Die Varianz einer Zufallsvariable \(\xi\) mit Ergebnisraum \(\mathcal{X}\) ist nach Definition 23.2 also der Erwartungswert der Funktion \[\begin{equation} f : \mathcal{X} \to \mathcal{Z}, x \mapsto f(x) := (x - \mathbb{E}(\xi))^2 \end{equation}\] und damit die erwartete quadrierte Abweichung einer Zufallsvariable von ihrem Erwartungswert. Die Quadrierung der Abweichung der Zufallsvariable von ihrem Erwartungswert ist dabei nötig, da andernfalls mit Theorem 23.4 immer gelten würde, dass \[\begin{equation} \mathbb{E}(\xi-\mathbb{E}(\xi)) = \mathbb{E}(\xi) - \mathbb{E}(\xi) = 0. \end{equation}\] Intuitiv misst die Varianz also die Streuung oder Variabilität einer Zufallvariable. Insbesondere besagt die Chebyshev Ungleichung \[\begin{equation} \mathbb{P}(|\xi - \mathbb{E}(\xi)| \ge x) \le \frac{\mathbb{V}(\xi)}{x^2}. \end{equation}\] Beispielweise gilt für eine Zufallsvariable immer, dass die Wahrscheinlichkeit für eine absolute Abweichung vom doppelten ihrer Standardabweichung höchstens \(1/4\) ist, also Frequentistisch betrachtet nur für etwa ein Viertel ihrer Realisierungen zutrifft, und die Wahrscheinlichkeit für eine absolute Abweichung vom dreifachen ihrer Standardabweichung höchstens \(1/9\) ist, also Frequentistisch betrachtet nur für etwa ein Zehntel ihrer Realisierungen zutrifft, jeweils unabhängig davon, von welcher genauen Form die Verteilung der Zufallsvariable ist. Dies folgt mit der Chebyshev Ungleichung aus
\[\begin{equation} \mathbb{P}\left(|\xi - \mathbb{E}(\xi)| \ge 2 \sqrt{\mathbb{V}(\xi)}\right) \le \frac{\mathbb{V}(\xi)}{\left(2 \sqrt{\mathbb{V}(\xi)}\right)^2} = \frac{1}{4} \end{equation}\] und \[\begin{equation} \mathbb{P}\left(|\xi - \mathbb{E}(\xi)| \ge 3 \sqrt{\mathbb{V}(\xi)}\right) \le \frac{\mathbb{V}(\xi)}{\left(3 \sqrt{\mathbb{V}(\xi)}\right)^2} = \frac{1}{9}. \end{equation}\] Neben der Varianz gibt es viele weitere Maße für die Variabilität von Zufallsvariablen. Hier seien beispielsweise die erwartete absolute Abweichung einer Zufallsvariable von ihrem Erwartungswert \(\mathbb{E}(|\xi - \mathbb{E}(\xi)|)\) und die sogenannte Entropie \(-\mathbb{E}(\ln p(x))\) genannt. Wir verdeutlichen Definition 24.1 zunächst an einigen Beispielen.

Beispiele

Theorem 24.1 \(\xi\) sei eine Zufallsvariable mit Ergebnisraum \(\mathcal{X} := \{-1,0,1\}\) und WMF
\[\begin{equation} p(-1) = \frac{1}{4} \quad p(0) = \frac{1}{2} \quad p(1) = \frac{1}{4}. \end{equation}\] Dann gilt \[\begin{equation} \mathbb{V}(\xi) = \frac{1}{2}. \end{equation}\]

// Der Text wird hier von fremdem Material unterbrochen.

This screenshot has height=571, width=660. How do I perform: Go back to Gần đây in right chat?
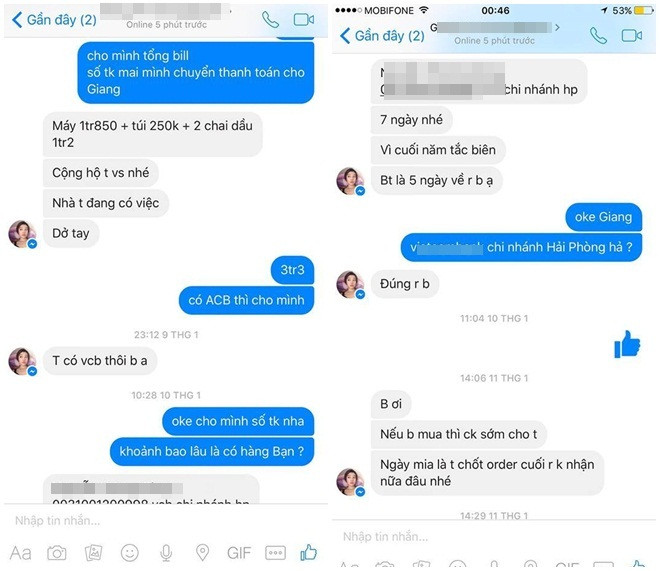[x=382, y=36]

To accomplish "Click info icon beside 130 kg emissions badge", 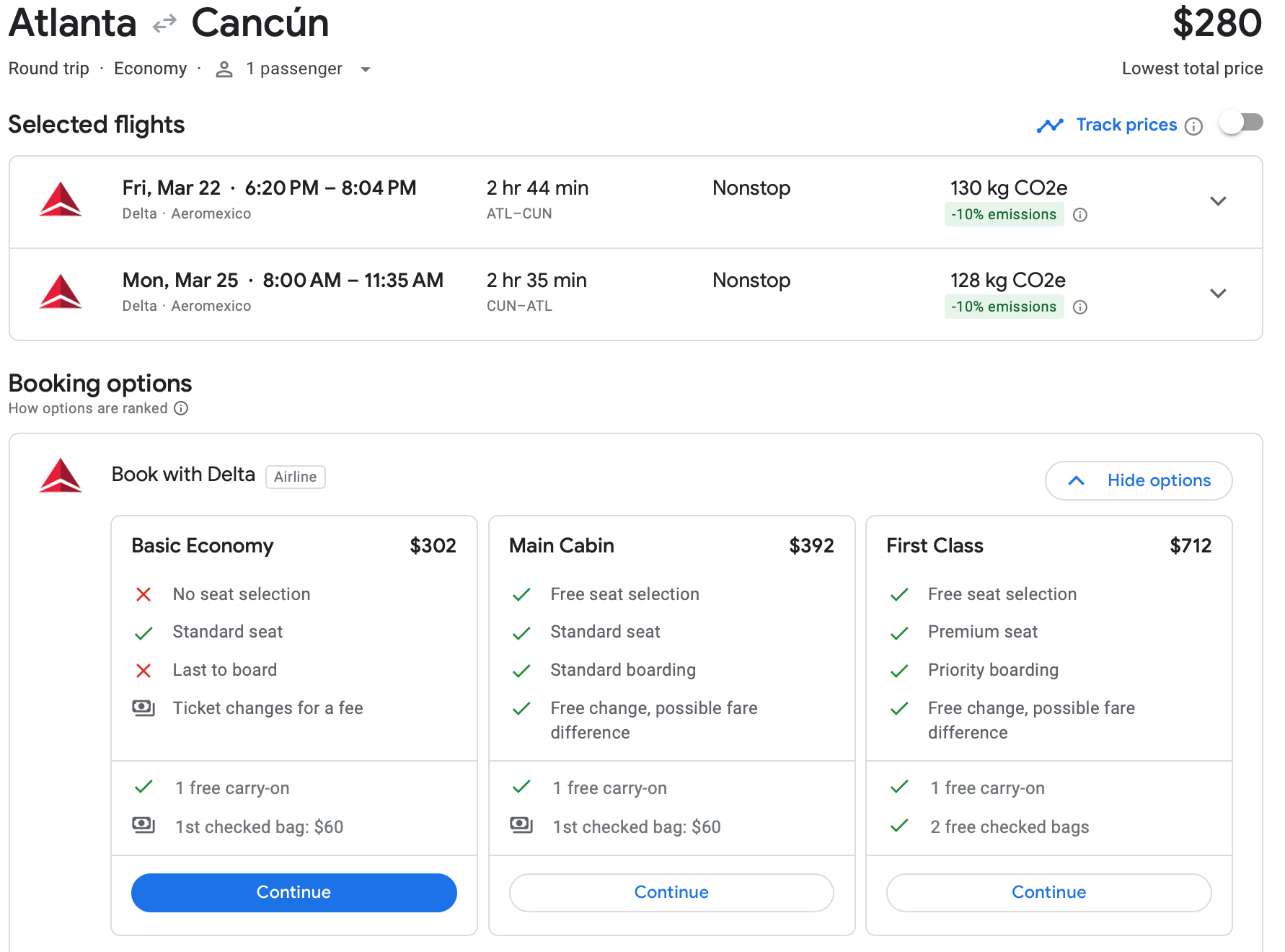I will [1079, 215].
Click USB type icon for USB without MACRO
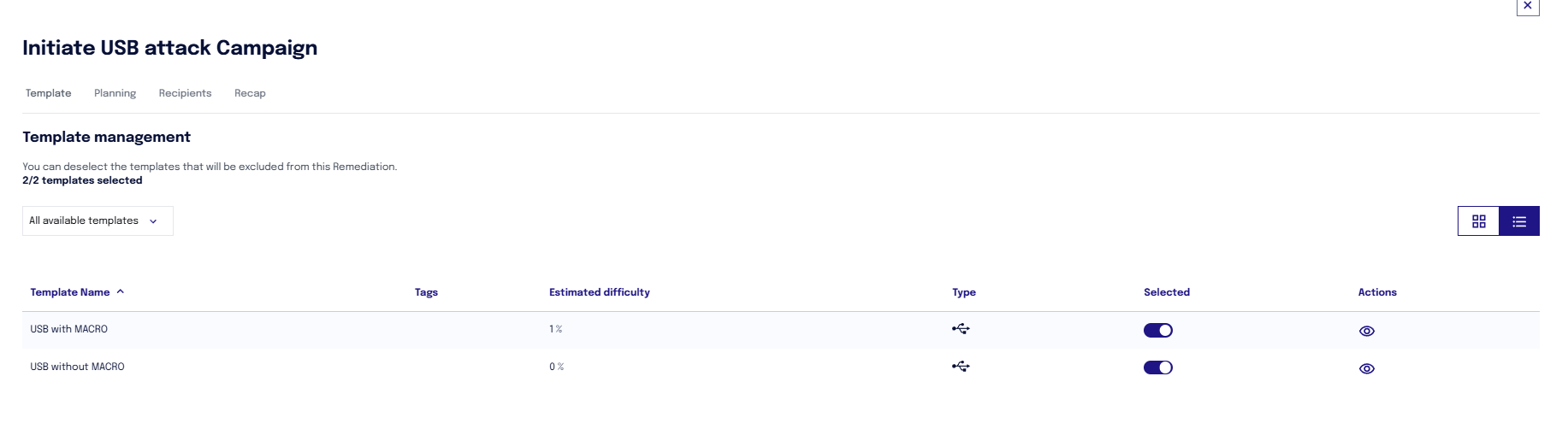The image size is (1568, 441). click(x=961, y=367)
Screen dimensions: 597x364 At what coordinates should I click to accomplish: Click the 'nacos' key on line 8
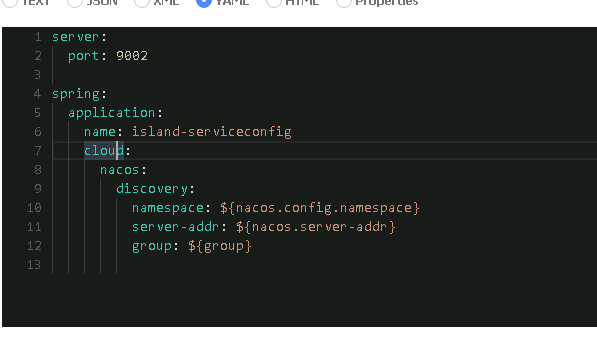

Beweis. Nach Definition 24.1 ergibt sich mit dem in Theorem 23.1 bestimmten Erwartungswert derselben Zufallsvariable \[\begin{align} \begin{split} \mathbb{V}(\xi) & = \mathbb{E}\left((\xi - \mathbb{E}(\xi))^2\right) \\ & = \mathbb{E}\left((\xi - 0)^2\right) \\ & = \mathbb{E}\left(\xi^2\right) \\ & = \sum_{x \in \mathcal{X}} x^2 \,p_\xi(x) \\ & = (-1)^2 \cdot p_\xi(-1) + 0^2 \cdot p_\xi(0) + 1^2 \cdot p_\xi(1) \\ & = 1 \cdot \frac{1}{4} + 0 \cdot \frac{1}{2} + 1 \cdot \frac{1}{4} \\ & = \frac{1}{2}. \\ \end{split} \end{align}\]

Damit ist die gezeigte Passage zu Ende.